▶ _Prompt_
Within the listing below, the lines to output run from the one containing "This screenshot has height=600, width=506." through the one containing "Click the Causale"; copy them exactly and nothing else.

▶ _Recorded data_
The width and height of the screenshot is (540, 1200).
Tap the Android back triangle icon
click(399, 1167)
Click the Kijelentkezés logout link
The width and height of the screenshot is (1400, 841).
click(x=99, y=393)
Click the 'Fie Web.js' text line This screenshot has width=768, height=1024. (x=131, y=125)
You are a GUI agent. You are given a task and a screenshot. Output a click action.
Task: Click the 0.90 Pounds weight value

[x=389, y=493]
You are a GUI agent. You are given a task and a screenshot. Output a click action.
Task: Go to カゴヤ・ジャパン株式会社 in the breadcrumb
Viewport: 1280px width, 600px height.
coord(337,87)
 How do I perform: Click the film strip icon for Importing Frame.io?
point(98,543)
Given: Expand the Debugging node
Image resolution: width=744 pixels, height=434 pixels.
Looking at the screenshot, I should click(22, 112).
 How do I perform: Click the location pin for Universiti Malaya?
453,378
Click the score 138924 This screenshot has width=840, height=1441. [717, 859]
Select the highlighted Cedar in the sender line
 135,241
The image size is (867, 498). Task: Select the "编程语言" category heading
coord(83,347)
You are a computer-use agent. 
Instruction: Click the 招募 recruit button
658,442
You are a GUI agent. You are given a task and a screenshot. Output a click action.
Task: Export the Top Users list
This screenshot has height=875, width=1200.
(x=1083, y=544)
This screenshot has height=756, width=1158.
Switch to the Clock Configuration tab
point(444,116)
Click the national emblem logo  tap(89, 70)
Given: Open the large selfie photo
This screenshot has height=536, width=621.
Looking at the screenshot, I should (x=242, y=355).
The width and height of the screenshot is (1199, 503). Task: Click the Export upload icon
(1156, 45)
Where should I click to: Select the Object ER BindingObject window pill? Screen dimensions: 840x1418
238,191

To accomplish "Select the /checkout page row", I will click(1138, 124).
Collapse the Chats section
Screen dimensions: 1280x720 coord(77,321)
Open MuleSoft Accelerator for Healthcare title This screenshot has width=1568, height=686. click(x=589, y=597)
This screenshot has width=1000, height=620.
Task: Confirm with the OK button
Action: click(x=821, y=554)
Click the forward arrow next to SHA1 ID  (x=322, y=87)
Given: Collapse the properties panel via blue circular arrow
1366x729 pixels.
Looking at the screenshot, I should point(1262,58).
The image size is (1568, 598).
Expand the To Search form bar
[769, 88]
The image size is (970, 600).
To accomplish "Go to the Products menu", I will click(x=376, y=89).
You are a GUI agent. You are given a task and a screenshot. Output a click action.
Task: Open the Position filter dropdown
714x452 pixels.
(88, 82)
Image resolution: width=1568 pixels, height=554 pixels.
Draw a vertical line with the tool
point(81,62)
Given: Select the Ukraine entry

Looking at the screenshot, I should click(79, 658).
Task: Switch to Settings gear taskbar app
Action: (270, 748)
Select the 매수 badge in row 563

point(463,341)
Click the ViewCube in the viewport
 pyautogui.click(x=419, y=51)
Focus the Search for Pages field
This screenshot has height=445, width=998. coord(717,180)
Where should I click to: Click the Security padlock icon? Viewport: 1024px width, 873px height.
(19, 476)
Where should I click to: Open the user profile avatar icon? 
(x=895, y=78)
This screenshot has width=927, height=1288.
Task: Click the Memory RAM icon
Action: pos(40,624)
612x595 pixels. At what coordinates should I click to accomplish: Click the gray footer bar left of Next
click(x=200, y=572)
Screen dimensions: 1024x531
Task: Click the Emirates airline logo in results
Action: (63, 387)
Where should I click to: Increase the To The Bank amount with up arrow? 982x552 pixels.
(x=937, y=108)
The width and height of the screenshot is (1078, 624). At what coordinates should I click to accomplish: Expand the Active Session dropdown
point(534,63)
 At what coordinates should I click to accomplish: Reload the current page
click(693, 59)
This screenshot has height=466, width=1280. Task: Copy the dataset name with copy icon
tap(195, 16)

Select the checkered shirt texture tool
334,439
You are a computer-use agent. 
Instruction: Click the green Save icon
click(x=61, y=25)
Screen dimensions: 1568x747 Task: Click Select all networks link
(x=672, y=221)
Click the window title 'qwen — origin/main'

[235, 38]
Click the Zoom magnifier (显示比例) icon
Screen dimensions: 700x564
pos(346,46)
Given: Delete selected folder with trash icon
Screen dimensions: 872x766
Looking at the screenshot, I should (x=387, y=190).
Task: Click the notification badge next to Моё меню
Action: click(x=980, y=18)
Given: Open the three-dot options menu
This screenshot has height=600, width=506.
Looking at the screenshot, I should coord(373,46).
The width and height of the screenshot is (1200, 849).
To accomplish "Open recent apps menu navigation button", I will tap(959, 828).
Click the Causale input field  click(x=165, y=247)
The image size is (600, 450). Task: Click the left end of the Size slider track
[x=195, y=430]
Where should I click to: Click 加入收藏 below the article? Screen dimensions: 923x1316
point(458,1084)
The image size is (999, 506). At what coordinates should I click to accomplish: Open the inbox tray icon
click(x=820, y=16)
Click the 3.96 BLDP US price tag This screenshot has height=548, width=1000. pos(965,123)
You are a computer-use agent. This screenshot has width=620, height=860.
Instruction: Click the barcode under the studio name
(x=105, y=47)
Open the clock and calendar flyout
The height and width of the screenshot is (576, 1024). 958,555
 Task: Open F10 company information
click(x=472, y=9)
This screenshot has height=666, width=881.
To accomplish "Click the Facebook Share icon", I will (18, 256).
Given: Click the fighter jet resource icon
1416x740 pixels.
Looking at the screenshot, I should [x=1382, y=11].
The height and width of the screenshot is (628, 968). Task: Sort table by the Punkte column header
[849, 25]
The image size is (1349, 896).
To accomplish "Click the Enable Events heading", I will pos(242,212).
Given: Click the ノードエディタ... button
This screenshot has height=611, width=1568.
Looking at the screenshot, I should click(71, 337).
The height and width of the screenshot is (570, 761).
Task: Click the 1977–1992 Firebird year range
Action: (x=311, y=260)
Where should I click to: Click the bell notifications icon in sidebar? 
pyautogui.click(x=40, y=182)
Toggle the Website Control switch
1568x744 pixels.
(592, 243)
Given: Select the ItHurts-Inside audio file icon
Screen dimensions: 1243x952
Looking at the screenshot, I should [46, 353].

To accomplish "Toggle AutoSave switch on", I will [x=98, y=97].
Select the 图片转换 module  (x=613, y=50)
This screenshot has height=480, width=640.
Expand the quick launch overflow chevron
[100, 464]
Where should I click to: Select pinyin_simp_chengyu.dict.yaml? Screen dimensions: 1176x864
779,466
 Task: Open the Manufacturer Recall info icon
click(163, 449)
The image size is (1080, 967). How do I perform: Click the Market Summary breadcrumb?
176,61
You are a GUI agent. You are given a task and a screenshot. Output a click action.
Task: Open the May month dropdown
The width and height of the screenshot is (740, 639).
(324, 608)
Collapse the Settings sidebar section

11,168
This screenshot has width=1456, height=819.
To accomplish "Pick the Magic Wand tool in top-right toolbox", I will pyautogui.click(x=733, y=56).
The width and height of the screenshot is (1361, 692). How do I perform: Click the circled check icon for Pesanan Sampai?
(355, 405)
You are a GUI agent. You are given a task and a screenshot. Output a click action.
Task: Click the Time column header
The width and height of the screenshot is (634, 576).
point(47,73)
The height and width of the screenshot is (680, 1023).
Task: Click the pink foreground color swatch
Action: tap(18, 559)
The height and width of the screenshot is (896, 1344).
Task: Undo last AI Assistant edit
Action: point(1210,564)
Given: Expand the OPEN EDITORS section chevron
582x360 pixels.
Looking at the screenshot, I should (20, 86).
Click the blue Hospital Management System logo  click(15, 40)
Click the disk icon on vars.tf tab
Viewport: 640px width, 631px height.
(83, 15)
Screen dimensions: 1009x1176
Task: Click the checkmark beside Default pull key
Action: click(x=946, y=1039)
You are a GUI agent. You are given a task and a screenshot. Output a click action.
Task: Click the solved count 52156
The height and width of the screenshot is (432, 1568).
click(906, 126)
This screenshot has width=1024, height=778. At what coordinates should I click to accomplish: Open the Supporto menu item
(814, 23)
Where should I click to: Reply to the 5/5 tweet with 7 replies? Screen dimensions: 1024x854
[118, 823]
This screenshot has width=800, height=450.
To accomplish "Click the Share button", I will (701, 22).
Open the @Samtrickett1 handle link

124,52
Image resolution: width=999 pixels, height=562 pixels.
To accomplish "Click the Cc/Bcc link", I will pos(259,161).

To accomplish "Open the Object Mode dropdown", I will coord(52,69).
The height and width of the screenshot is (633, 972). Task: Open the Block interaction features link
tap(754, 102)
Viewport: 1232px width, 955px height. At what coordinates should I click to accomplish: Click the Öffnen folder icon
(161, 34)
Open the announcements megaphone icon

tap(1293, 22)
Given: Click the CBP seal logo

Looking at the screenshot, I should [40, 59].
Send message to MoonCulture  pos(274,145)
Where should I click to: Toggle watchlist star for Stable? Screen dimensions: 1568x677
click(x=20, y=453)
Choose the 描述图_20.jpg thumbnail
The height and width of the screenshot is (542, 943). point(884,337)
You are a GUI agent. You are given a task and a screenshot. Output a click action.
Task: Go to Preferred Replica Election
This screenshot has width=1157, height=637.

▶ _Task answer_
This screenshot has height=600, width=506.
Looking at the screenshot, I should coord(373,46).
The width and height of the screenshot is (1200, 849).
To accomplish "Open recent apps menu navigation button", I will tap(959, 828).
Click the Causale input field  click(x=165, y=247)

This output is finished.